Des militants se montrent cependant catégoriques sur l’atmosphère qui y règne, à des années-lumière de la joyeuse animation de la place Jamâa el-Fna à Marrakech, pourtant distante de cinquante kilomètres à peine.
Les malades sont enchaînés, voire affamés et battus, au point d’en faire un « Guantanamo marocain », avance Mohammed Oubouli, de l’Association marocaine des droits humains (AMDH, indépendant).
« Nous ne sommes pas contre les croyances des gens. (. . . ) Ce qui nous ennuie, ce sont les souffrances endurées par ceux qui ont été amenés », affirme ce responsable d’Al-Attaouia, la ville voisine.
Dans un rare témoignage, Mohammed, un ancien drogué originaire de Tanger (nord), affirme y avoir « vécu « l’enfer pendant une année » et perdu l’usage d’un ?il.
Emmené en 2006 par sa famille, cet homme affirme à l’AFP avoir subi des « mauvais traitements » –violences physiques, vol d’argent–, avant qu’un frère ne vienne l’en extirper.
En décembre, l’Alliance marocaine pour la citoyenneté et les droits de l’Homme a attiré l’attention d’une délégation onusienne sur Bouya Omar, poussant le ministre de la Santé, El Houssine Louardi, à assurer vouloir fermer le centre. . . dans la mesure des possibilités.
« Je vais faire tout mon possible (. . . ). Malheureusement, la décision n’est pas du ressort du ministère de la Santé », a-t-il précisé.
– Djinn –
La difficulté à fermer Bouya Omar renvoie au profond ancrage de certaines croyances dans la société marocaine, comme celle des génies (« djinn »), bons ou mauvais, cités dans le Coran, quand bien même le texte sacré recommande de ne s’en remettre qu’à Dieu.
86% de la population marocaine croiraient aux esprits, selon une étude réalisée l’an dernier par le « Pew Research center », un groupe d’experts américain.
Sur la dernière décennie, ces croyances populaires ont été encouragées notamment pour contrer l’idéologie radicale, d’après des sociologues.

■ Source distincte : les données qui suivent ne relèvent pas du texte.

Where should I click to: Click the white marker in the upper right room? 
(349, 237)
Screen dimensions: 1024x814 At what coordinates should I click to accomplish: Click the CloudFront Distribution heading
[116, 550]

A ce titre, le soufisme, version mystique apparue au VIIIe siècle et fortement imprégnée de rites et incantations, a connu un renouveau sous le règne de Mohammed VI comme moyen de promotion d’ »un islam modéré et tolérant », expliquent-ils.
« Le ministère de la Santé ne peut fermer Bouya Omar car il sert un objectif politique, en plus d’exister pour des raisons sociales et culturelles », estime l’universitaire Zakaria Rhani.
Bouya Omar est « un sujet très complexe, très sensible », reconnaît une source au sein du ministère des Affaires islamiques, qui renvoie à celui de la Santé la responsabilité du bâtiment.
« Comment peut-on gérer quelqu’un qui est violent? Il est emprisonné, parfois un peu pour le protéger, pour stopper sa force, qui est un peu une force aveugle, pour faire sortir l’esprit », assure cette source sous couvert d’anonymat.
« On laisse les gens là-bas parce qu’on ne peut pas s’en occuper. C’est quelque chose d’ancien, qu’il faut maintenant modifier », poursuit-elle.
Bouya Omar illustre également les carences en matière de prise en charge des maladies mentales, négligées depuis des décennies, jugent en effet des experts.
Il n’existe que 400 psychiatres dans tout le royaume, soit « moins que dans la seule ville de Genève », en Suisse, explique le chef de service de l’hôpital psychiatrique Arrazi de Salé, ville jumelle de Rabat, Jalal Toufik.
Ce médecin déplore la perception « extrêmement négative » qui perdure au Maroc vis-à-vis des maladies mentales. « Le niveau de conscience est si faible que beaucoup interprètent les symptômes d’une dépression ou d’anxiété comme le signe d’une malédiction », regrette-t-il.
« Ils comptent sur les marabouts et ne viennent nous voir longtemps après, quand ils sont en très mauvais état ».